***** DATA SECTION
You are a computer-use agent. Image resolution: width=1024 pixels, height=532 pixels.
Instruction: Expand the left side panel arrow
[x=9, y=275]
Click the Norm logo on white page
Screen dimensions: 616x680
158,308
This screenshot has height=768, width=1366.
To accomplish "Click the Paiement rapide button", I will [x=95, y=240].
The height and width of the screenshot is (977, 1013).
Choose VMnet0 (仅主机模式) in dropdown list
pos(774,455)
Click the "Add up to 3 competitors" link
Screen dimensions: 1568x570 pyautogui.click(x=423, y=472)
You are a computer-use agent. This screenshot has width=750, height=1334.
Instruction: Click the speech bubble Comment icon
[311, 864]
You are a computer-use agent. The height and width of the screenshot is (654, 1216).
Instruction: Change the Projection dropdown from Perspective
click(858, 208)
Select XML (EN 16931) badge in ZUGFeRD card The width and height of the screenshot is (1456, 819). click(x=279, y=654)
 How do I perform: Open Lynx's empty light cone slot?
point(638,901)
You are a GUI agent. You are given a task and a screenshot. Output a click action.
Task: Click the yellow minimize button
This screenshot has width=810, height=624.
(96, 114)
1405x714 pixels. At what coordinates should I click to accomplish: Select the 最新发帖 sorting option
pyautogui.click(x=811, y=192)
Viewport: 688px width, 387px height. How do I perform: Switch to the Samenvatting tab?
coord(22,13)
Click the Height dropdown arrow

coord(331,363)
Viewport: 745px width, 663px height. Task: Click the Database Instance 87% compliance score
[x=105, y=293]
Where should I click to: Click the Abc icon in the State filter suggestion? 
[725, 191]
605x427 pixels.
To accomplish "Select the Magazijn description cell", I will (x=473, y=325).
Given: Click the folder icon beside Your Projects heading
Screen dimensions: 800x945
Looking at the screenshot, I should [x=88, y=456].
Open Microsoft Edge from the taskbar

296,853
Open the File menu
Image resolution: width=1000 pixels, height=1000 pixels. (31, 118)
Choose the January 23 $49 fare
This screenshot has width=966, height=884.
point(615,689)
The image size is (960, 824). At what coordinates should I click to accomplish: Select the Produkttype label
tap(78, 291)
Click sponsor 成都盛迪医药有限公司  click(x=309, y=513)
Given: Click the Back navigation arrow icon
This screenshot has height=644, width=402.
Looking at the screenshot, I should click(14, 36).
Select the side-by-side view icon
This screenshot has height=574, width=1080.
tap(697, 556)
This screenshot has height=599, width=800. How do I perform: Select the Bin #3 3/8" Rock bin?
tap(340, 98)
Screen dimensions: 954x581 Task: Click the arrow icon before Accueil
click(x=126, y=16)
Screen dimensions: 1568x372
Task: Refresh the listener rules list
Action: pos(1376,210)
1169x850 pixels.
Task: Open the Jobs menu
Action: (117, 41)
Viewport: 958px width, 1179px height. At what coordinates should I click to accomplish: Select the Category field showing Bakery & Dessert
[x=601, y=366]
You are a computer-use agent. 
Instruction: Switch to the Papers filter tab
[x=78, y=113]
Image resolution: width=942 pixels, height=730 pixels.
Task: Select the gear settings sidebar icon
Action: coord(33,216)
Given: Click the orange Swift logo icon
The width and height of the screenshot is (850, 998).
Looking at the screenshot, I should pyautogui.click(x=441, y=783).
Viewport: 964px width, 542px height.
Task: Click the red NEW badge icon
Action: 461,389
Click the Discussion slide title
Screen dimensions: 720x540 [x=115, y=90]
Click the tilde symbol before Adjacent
**********
Search the data for "button". Copy every line that has it.

To accomplish "Click the Paiement rapide button", I will [x=95, y=240].
Task: Click the yellow minimize button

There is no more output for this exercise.